Source data:
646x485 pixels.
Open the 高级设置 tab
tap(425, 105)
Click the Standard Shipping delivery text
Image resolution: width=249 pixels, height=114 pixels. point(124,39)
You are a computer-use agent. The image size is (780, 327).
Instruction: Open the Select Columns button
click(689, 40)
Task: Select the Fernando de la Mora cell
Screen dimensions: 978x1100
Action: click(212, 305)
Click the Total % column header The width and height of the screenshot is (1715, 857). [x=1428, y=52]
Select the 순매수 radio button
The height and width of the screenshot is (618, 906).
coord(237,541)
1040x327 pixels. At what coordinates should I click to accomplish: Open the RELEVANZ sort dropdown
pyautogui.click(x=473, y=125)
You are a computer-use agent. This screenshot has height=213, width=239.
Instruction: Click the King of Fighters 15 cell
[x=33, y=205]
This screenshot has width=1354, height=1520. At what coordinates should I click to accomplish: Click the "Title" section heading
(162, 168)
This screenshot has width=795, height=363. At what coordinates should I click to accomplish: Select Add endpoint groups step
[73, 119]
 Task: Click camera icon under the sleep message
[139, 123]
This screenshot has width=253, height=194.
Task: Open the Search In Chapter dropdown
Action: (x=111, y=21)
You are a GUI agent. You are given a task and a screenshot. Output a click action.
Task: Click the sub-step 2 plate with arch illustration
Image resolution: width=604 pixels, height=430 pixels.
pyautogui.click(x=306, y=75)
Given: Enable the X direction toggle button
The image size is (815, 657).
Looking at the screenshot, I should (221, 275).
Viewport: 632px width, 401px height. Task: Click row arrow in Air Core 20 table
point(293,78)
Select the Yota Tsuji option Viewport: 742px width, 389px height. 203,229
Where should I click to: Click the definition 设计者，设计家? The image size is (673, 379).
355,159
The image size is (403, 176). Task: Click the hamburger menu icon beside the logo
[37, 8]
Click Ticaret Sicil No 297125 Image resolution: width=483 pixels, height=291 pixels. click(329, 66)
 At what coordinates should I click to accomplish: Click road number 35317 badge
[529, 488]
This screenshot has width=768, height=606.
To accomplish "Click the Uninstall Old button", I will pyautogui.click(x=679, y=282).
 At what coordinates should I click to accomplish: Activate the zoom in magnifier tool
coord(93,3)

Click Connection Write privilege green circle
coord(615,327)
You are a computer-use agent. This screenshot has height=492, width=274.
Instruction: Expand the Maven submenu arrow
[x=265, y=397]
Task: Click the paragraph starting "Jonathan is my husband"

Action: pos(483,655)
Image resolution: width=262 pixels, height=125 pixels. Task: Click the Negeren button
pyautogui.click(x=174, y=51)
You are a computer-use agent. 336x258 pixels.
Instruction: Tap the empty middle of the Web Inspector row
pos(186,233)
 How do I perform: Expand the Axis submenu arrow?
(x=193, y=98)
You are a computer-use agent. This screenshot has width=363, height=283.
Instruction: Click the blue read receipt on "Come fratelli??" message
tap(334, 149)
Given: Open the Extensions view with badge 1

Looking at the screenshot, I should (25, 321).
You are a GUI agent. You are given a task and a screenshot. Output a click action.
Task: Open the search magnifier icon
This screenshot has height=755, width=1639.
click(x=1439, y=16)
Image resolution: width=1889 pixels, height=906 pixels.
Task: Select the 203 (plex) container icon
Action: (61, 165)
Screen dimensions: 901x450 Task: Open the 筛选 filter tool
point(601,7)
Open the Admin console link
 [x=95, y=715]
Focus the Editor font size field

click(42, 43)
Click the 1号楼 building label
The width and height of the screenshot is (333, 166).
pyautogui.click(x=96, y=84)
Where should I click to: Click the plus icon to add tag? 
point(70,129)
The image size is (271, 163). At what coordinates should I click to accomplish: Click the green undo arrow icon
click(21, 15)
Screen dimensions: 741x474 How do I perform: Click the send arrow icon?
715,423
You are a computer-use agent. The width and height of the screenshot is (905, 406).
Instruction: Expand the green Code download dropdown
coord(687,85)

* WHAT YOU SHOULD DO
Return every line of the listing above verbatim, from the first line to the last, with no changes.

* EXPECTED ANSWER
646x485 pixels.
Open the 高级设置 tab
tap(425, 105)
Click the Standard Shipping delivery text
Image resolution: width=249 pixels, height=114 pixels. point(124,39)
You are a computer-use agent. The image size is (780, 327).
Instruction: Open the Select Columns button
click(689, 40)
Task: Select the Fernando de la Mora cell
Screen dimensions: 978x1100
Action: click(212, 305)
Click the Total % column header The width and height of the screenshot is (1715, 857). [x=1428, y=52]
Select the 순매수 radio button
The height and width of the screenshot is (618, 906).
coord(237,541)
1040x327 pixels. At what coordinates should I click to accomplish: Open the RELEVANZ sort dropdown
pyautogui.click(x=473, y=125)
You are a computer-use agent. This screenshot has height=213, width=239.
Instruction: Click the King of Fighters 15 cell
[x=33, y=205]
This screenshot has width=1354, height=1520. At what coordinates should I click to accomplish: Click the "Title" section heading
(162, 168)
This screenshot has width=795, height=363. At what coordinates should I click to accomplish: Select Add endpoint groups step
[73, 119]
 Task: Click camera icon under the sleep message
[139, 123]
This screenshot has width=253, height=194.
Task: Open the Search In Chapter dropdown
Action: (x=111, y=21)
You are a GUI agent. You are given a task and a screenshot. Output a click action.
Task: Click the sub-step 2 plate with arch illustration
Image resolution: width=604 pixels, height=430 pixels.
pyautogui.click(x=306, y=75)
Given: Enable the X direction toggle button
The image size is (815, 657).
Looking at the screenshot, I should (221, 275).
Viewport: 632px width, 401px height. Task: Click row arrow in Air Core 20 table
point(293,78)
Select the Yota Tsuji option Viewport: 742px width, 389px height. 203,229
Where should I click to: Click the definition 设计者，设计家? The image size is (673, 379).
355,159
The image size is (403, 176). Task: Click the hamburger menu icon beside the logo
[37, 8]
Click Ticaret Sicil No 297125 Image resolution: width=483 pixels, height=291 pixels. click(329, 66)
 At what coordinates should I click to accomplish: Click road number 35317 badge
[529, 488]
This screenshot has width=768, height=606.
To accomplish "Click the Uninstall Old button", I will pyautogui.click(x=679, y=282).
 At what coordinates should I click to accomplish: Activate the zoom in magnifier tool
coord(93,3)

Click Connection Write privilege green circle
coord(615,327)
You are a computer-use agent. This screenshot has height=492, width=274.
Instruction: Expand the Maven submenu arrow
[x=265, y=397]
Task: Click the paragraph starting "Jonathan is my husband"

Action: pos(483,655)
Image resolution: width=262 pixels, height=125 pixels. Task: Click the Negeren button
pyautogui.click(x=174, y=51)
You are a computer-use agent. 336x258 pixels.
Instruction: Tap the empty middle of the Web Inspector row
pos(186,233)
 How do I perform: Expand the Axis submenu arrow?
(x=193, y=98)
You are a computer-use agent. This screenshot has width=363, height=283.
Instruction: Click the blue read receipt on "Come fratelli??" message
tap(334, 149)
Given: Open the Extensions view with badge 1

Looking at the screenshot, I should (25, 321).
You are a GUI agent. You are given a task and a screenshot. Output a click action.
Task: Open the search magnifier icon
This screenshot has height=755, width=1639.
click(x=1439, y=16)
Image resolution: width=1889 pixels, height=906 pixels.
Task: Select the 203 (plex) container icon
Action: (61, 165)
Screen dimensions: 901x450 Task: Open the 筛选 filter tool
point(601,7)
Open the Admin console link
 [x=95, y=715]
Focus the Editor font size field

click(42, 43)
Click the 1号楼 building label
The width and height of the screenshot is (333, 166).
pyautogui.click(x=96, y=84)
Where should I click to: Click the plus icon to add tag? 
point(70,129)
The image size is (271, 163). At what coordinates should I click to accomplish: Click the green undo arrow icon
click(21, 15)
Screen dimensions: 741x474 How do I perform: Click the send arrow icon?
715,423
You are a computer-use agent. The width and height of the screenshot is (905, 406).
Instruction: Expand the green Code download dropdown
coord(687,85)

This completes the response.